### Selected passage
↓↓↓

After all the cuts have been applied, the remaining set of events are used as a collection for detailed study, usually involving quite complex mathematical treatment. In most cases, the size of the collection numbers between thousands and hundreds of thousands of events. In other cases (especially for rare or anomalous events) the collections are much smaller, and each event in the collection may even be examined using an “event viewer” by a trained physicist. In either case, the results and conclusions from these detailed studies are usually presented in papers submitted to scientific journals.

Text Box: Cut Cumulative Efficiency
5.20 < Mll < 5.35 GeV/c2 0.82
Ntrack > 4 0.71
c2vertex < 4 0.67
|cosqthrust| < 0.7 0.46
R2 < 0.5 0.43
5.275 < M < 5.287 GeV/c2 0.41
-0.038 < DE < 0.050 GeV/c2 0.41
Total Signal Efficiency 0.41
Total Background Efficiency 10-6
Table 1: A set of "cuts" used for selection of B events at the BaBar experiment To explore the use of RAVE for particle physics data, we will initially use simulated data: Monte Carlo event data that has been generated using a known and understood physics model. The simulated data have been pre-processed to account for the detector acceptance and response, and massaged into a form that emulates in all detail the data obtained from the real detector. By using simulated data, we have a priori knowledge of the underlying physics behind the data, and thus a good handle on what we should be able to observe in RAVE. Once there is confidence with how this data sample is treated by the system, real data will be used.

4 About the System

There are currently available several data visualization packages such as Xmdv [Xmdv], Xgobi [Xgob], or IBM's Parallel Visual Explorer [Isen2]. These packages offer the scientists analysis and visualization capabilities, but are limited in their functionality, are inflexible, and do not interact well with the outside world.

On the other hand, visualization systems such as AVS, IBM's Data Explorer, and NAG's Iris Explorer, give the end user an environment for easy and flexible data visualization prototyping through the use of a diverse collection of 'modules' (functional atoms). These systems are based on a directed acyclic graph (DAG) of software components -- modules -- with standard interfaces to other modules. It follows that they are extremely flexible, dynamic, and user friendly. However none of these systems do not offer a solid base of data analysis, mining, and clustering functionality capable of tackling complex tasks, while interfacing with outside applications and resources.

↑↑↑

[Entries on where the items appear]
↓↓↓

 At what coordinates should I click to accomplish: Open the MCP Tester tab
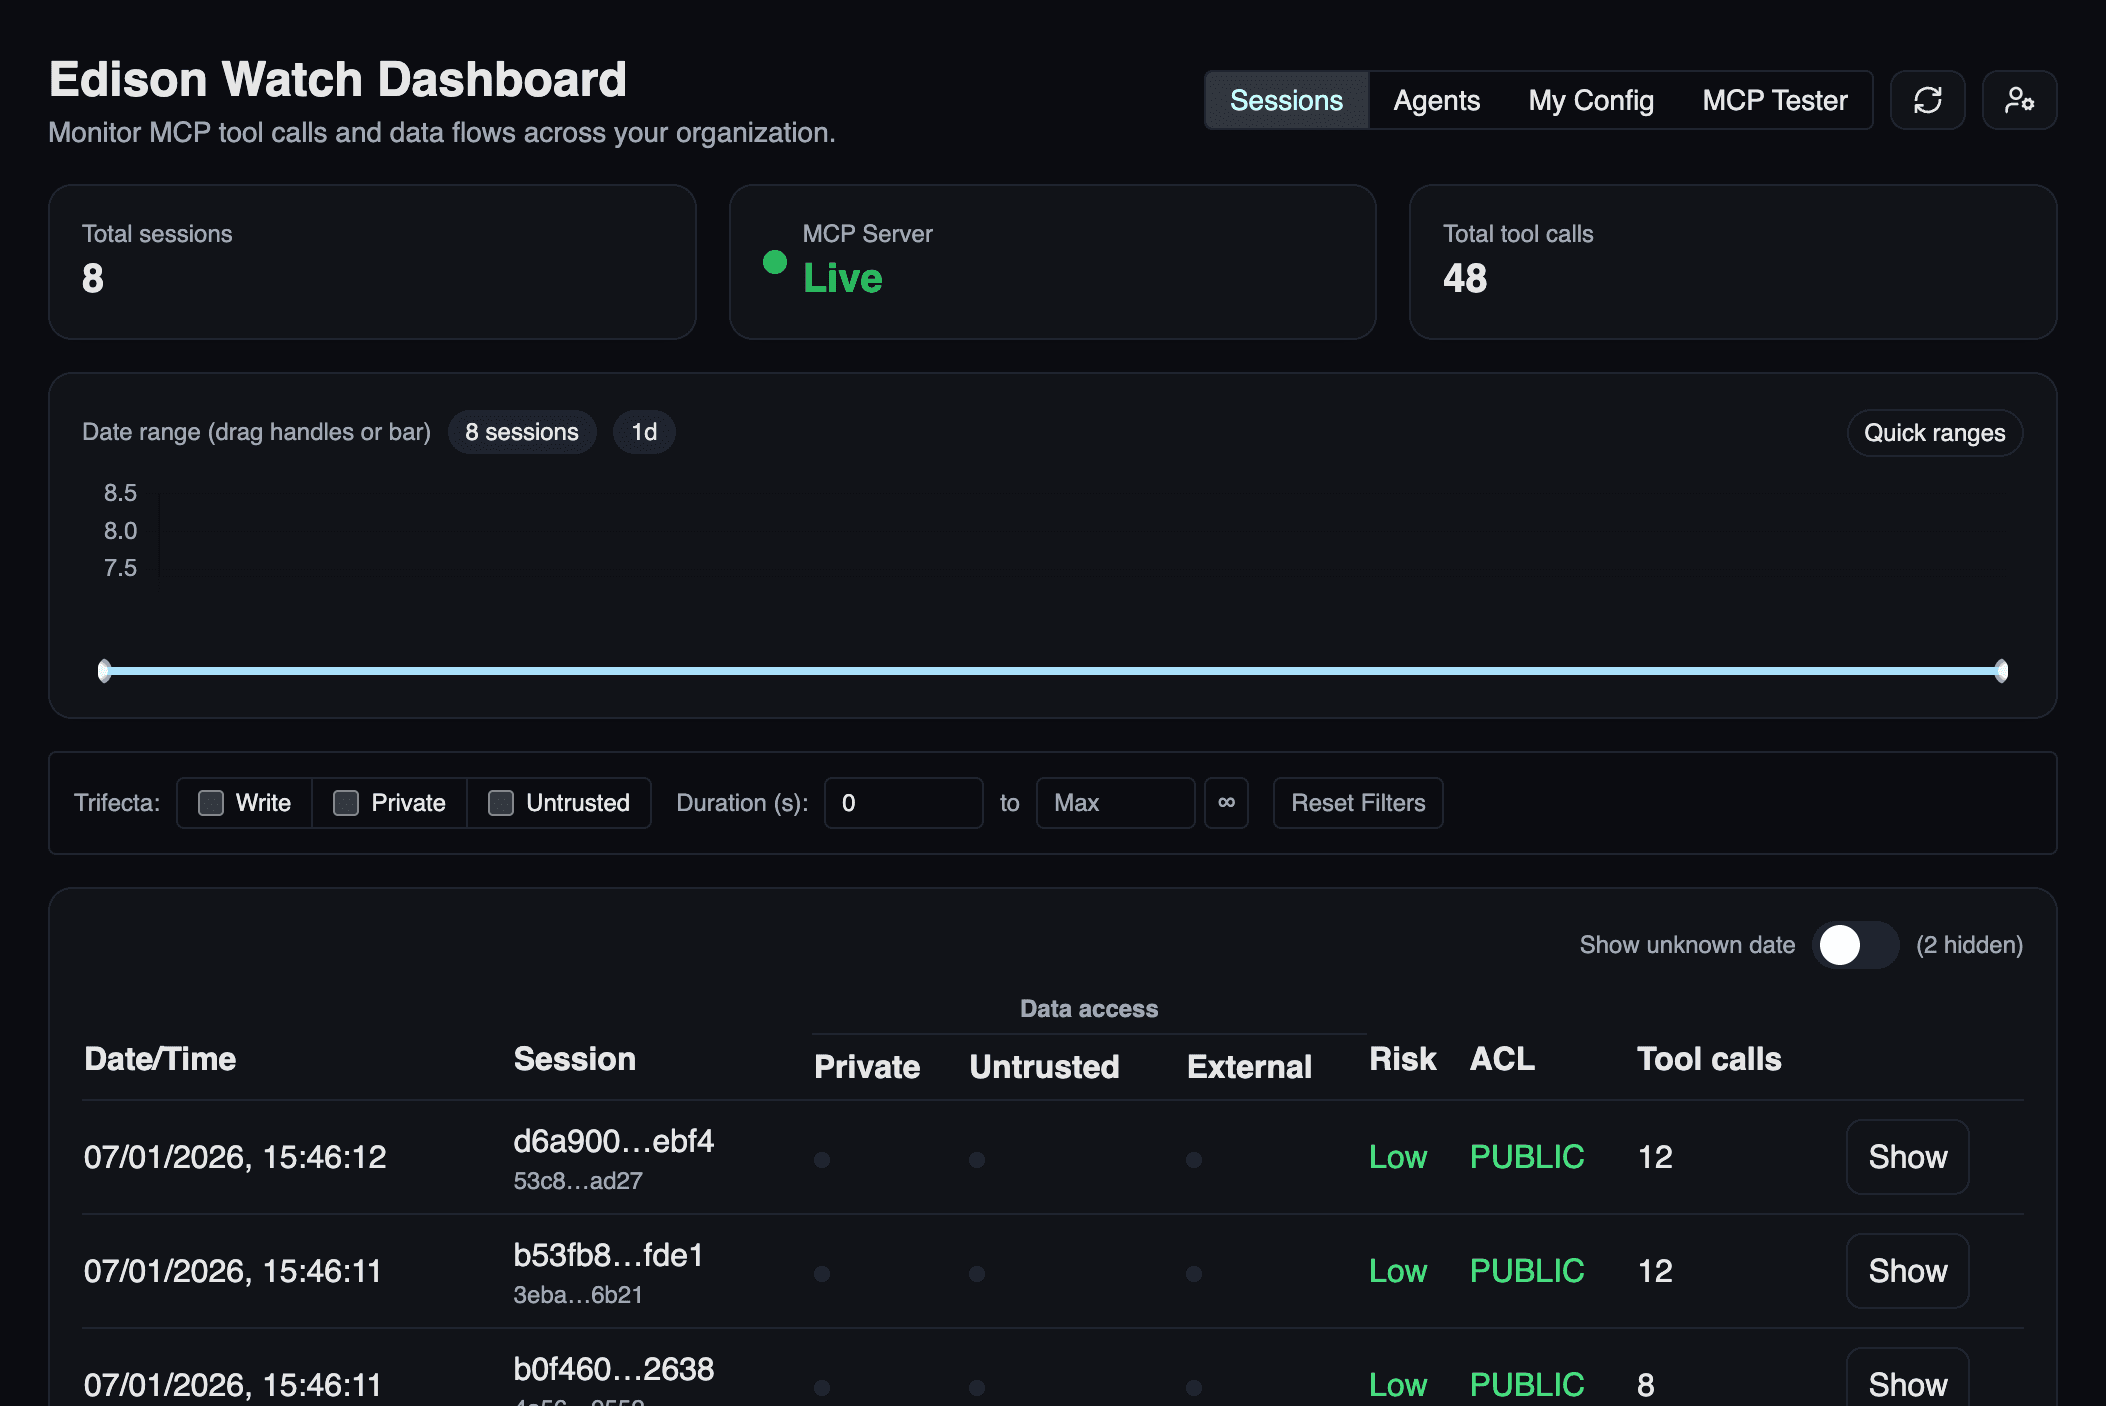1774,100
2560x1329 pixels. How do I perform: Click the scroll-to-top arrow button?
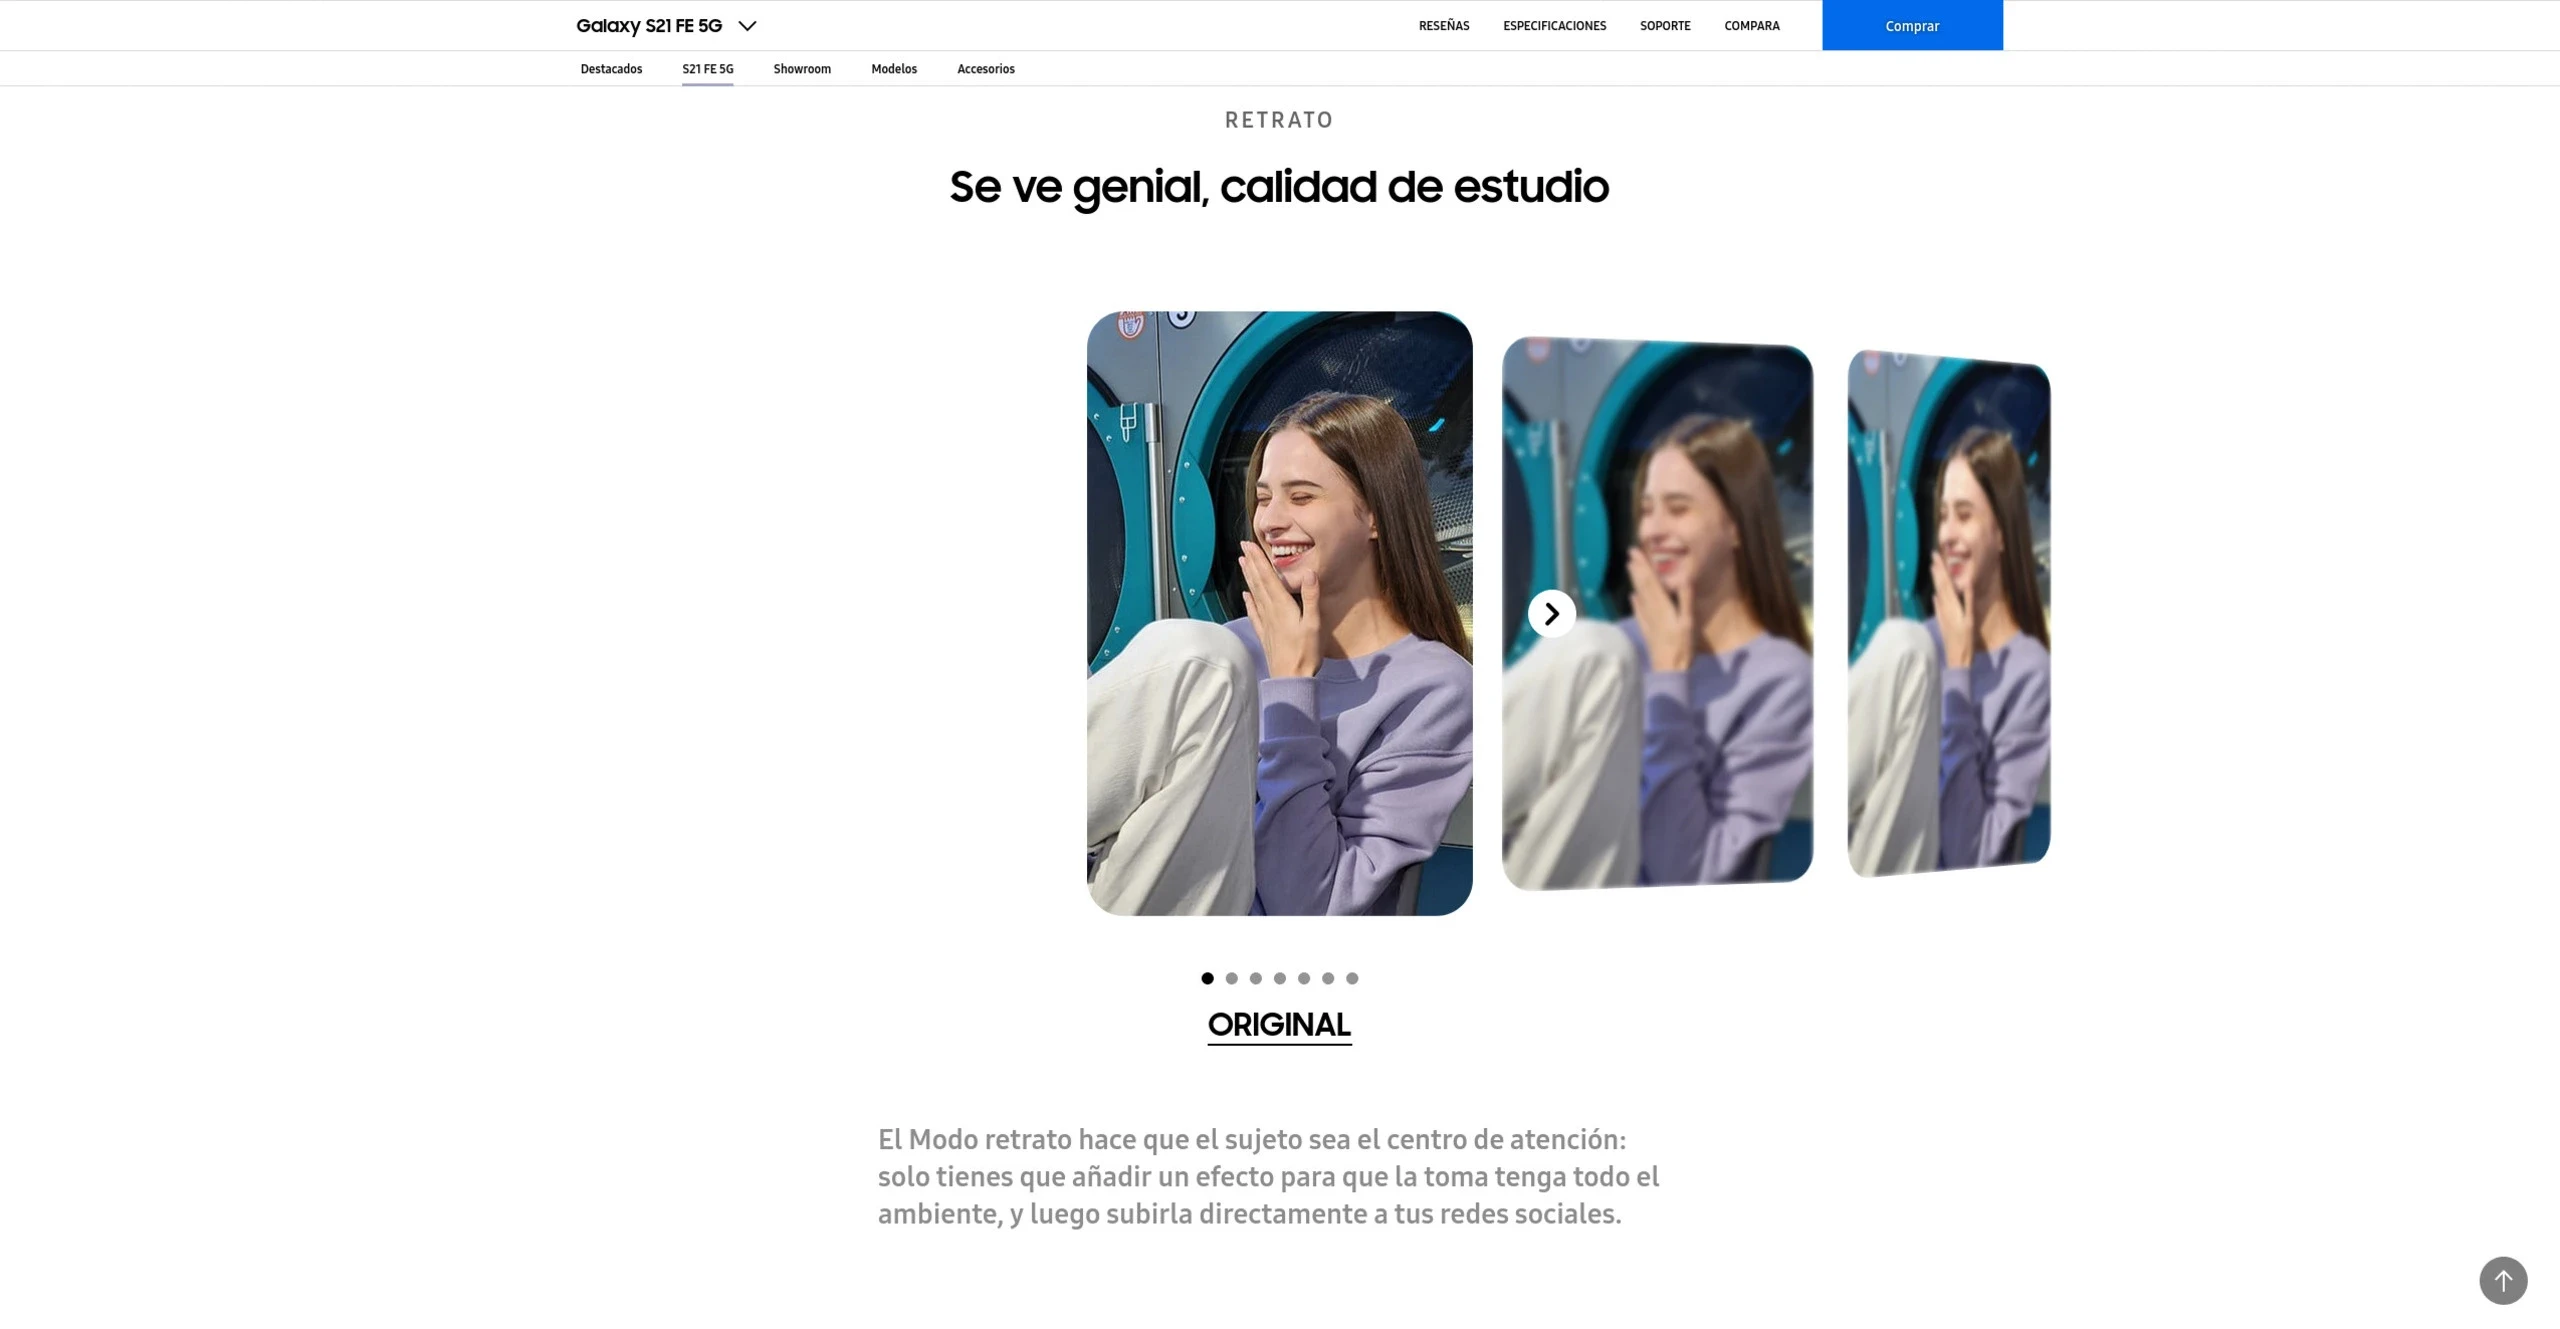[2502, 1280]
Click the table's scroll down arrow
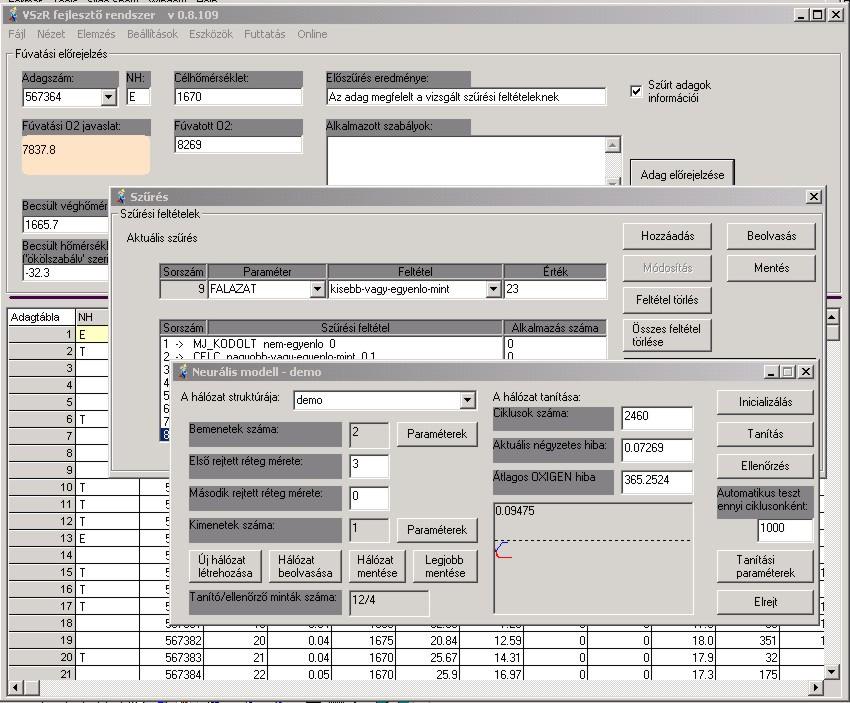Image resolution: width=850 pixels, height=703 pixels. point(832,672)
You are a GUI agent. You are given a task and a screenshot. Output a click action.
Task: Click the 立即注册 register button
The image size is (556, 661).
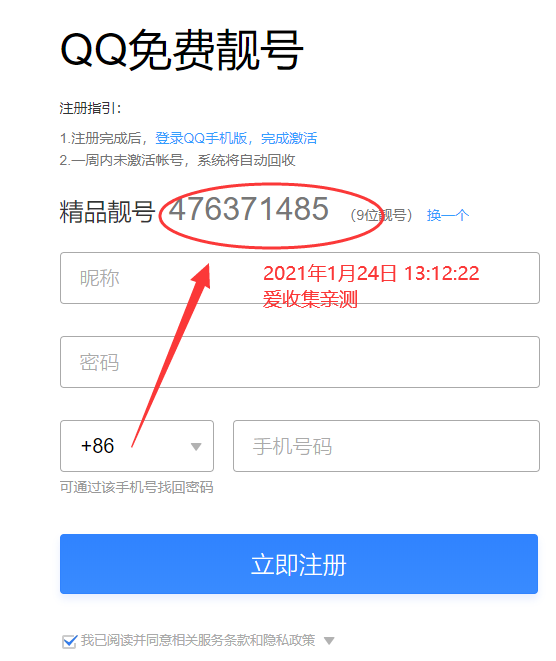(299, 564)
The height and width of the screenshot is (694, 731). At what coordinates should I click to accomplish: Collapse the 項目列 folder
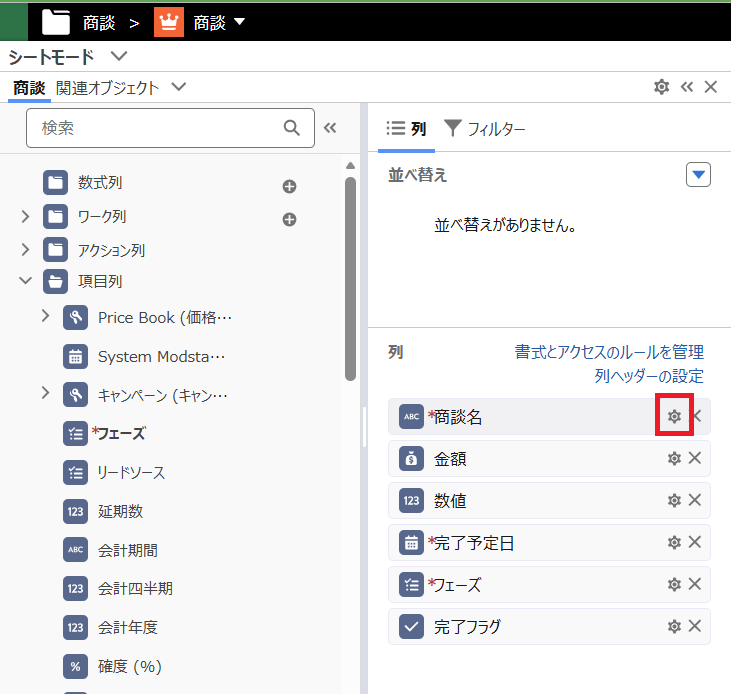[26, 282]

↑↑↑

Quote the part of the particle physics passage that opens with the words containing "4 About the" and closes with "the outside world.". Work only from the particle physics passage.

4 About the System

There are currently available several data visualization packages such as Xmdv [Xmdv], Xgobi [Xgob], or IBM's Parallel Visual Explorer [Isen2]. These packages offer the scientists analysis and visualization capabilities, but are limited in their functionality, are inflexible, and do not interact well with the outside world.